**Required action 1:** Revise the GetProcAddress article by reproducing the stretch from "Accordingly, I took" through "string. Silly me!", with "documented type" changed to "declared type".
**Required action 2:**
Decide whether each statement below agrees with the GetProcAddress article. Answer yes or no for each, and quote the words from the article that settle it.
(a) The author moved the Unicode versions of the functions into a separate library.
(b) In the code sample, the function name string in the GetProcAddress call is wrapped in a TEXT macro.
(c) The discussion on the Experts Exchange board pointed to a need for a typedef matching the function prototype.

**Exercise text:**

···

Wednesday, November 5, 2008

A Sparsely Documented Aspect of GetProceAddress

A couple of weeks ago, in the course of developing a new version of my MD5 digest library, I moved the Unicode versions of the functions into a separate library, which the main library would manage, and load only if the Windows platform on which it is running fully supports Unicode. Among other things, this meant that I needed to use the GetProcAddress Windows API function to call the functions in the Unicode satellite library. According to the documentation, on the platforms that support it, Windows exposes both ANSI and Unicode versions of this function.

Accordingly, I took the documented type of LPCSTR for the lpProcName argument to mean that the Unicode veersion of the function took a Unicode string. Silly me!

After hours of trial and failure, I repeated my Google search, and examined some of the other articles, starting with HowTo: LoadLibrary and GetProcAddress?, which gives hints of a few key elements not given sufficient emphasis in the formal documentation. The discussion on the Experts Exchange board indicated that I needed to create a typedef to match the function prototype. Less obvious is that the lpProcName argument to GetProcAddress should probably be documented as something more like char *. For this, I am indebted to the following text, taken from RE: GetProcAddress Usage.


... you will see that the lpProcName parameter is *only* configured
for const char*; there is no TCHAR derived type for the string used
here. So regarless of whether you are running with UNICODE turned
on or not, the name of a function passed to GetProcAddress is
never UNICODE formatted.


In the course of writing this article, with the knowledge learned from these and other articles, and the working code, which is part of the published source code of MD5Digest: Dynamic Link Library for Computing MD5 Digest Strings, I made a closer inspection of the included code sample.


// Call GetNativeSystemInfo if supported or GetSystemInfo otherwise.

pGNSI = (PGNSI) GetProcAddress(
GetModuleHandle(TEXT("kernel32.dll")),
"GetNativeSystemInfo");
if(NULL != pGNSI)
pGNSI(&si);
else GetSystemInfo(&si);


Although the library name in the GetModuleHandle call is wrapped in a TEXT macro, the function name string in the GetProcAddress call is not. Pretty subtle, eh?

···

**Data extracts:**
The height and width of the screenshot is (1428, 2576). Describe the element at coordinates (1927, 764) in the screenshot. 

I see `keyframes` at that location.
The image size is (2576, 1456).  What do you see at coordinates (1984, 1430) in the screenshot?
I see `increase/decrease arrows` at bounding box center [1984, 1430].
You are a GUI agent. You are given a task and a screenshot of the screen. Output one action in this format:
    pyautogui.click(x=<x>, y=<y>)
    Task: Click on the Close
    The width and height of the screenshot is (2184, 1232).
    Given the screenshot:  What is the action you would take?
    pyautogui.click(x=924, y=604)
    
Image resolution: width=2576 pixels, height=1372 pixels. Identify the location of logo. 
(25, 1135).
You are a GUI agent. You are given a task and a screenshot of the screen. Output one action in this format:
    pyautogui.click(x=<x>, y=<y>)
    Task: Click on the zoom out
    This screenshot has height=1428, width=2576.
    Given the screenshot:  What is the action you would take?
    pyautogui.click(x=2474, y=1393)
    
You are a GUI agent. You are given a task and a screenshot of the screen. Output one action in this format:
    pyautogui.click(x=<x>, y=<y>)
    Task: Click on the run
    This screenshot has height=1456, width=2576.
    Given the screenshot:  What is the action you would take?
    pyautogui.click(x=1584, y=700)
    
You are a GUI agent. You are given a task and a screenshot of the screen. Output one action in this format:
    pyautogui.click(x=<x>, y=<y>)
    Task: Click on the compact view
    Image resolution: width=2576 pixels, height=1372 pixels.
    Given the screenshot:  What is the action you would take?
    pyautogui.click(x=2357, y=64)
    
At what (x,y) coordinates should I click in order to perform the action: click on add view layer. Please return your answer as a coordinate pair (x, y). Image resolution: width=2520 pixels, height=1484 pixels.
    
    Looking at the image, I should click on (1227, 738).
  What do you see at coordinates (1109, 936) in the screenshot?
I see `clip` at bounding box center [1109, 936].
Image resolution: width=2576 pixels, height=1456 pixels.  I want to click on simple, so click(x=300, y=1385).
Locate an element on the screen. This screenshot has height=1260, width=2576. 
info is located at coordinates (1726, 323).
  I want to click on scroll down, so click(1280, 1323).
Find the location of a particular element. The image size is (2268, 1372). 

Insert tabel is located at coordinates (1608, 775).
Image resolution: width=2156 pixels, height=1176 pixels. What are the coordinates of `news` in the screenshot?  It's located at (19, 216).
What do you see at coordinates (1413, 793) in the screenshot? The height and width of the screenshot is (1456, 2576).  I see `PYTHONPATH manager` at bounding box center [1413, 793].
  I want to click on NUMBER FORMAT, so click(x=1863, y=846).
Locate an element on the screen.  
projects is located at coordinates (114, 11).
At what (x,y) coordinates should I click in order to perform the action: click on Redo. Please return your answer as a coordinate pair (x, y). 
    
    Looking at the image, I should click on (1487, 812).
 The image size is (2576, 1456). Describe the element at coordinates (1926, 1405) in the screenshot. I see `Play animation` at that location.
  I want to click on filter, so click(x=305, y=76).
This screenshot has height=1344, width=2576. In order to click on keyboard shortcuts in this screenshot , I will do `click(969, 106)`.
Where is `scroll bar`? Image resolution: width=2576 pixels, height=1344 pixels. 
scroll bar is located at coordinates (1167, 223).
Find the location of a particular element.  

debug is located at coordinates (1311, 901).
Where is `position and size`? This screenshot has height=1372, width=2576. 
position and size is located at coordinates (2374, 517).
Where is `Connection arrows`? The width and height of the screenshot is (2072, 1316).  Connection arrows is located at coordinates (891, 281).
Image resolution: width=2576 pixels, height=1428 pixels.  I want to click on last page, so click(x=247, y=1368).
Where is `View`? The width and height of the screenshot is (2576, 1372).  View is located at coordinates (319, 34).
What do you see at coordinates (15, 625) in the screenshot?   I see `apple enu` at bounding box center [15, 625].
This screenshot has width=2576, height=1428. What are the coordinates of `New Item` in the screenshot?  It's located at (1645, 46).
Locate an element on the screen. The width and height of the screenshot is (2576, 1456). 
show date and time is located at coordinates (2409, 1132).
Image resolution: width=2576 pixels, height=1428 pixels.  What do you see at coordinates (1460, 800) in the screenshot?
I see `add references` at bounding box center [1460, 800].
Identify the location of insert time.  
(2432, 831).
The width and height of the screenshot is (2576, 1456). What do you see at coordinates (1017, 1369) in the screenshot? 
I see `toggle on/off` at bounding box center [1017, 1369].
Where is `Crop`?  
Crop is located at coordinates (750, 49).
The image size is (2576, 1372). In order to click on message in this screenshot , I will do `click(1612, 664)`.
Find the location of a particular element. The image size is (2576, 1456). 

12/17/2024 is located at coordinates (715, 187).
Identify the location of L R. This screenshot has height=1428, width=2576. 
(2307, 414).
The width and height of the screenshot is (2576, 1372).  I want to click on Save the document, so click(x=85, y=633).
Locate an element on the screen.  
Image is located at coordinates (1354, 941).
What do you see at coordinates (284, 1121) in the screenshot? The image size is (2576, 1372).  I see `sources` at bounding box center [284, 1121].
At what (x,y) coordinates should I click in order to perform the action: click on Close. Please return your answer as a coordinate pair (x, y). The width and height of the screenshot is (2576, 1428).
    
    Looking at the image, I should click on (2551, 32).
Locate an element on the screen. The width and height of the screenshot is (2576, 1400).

···

**Expected output 1:**
Accordingly, I took the declared type of LPCSTR for the lpProcName argument to mean that the Unicode veersion of the function took a Unicode string. Silly me!

**Expected output 2:**
(a) Yes: "I moved the Unicode versions of the functions into a separate library"
(b) No: "the function name string in the GetProcAddress call is not"
(c) Yes: "I needed to create a typedef to match the function prototype"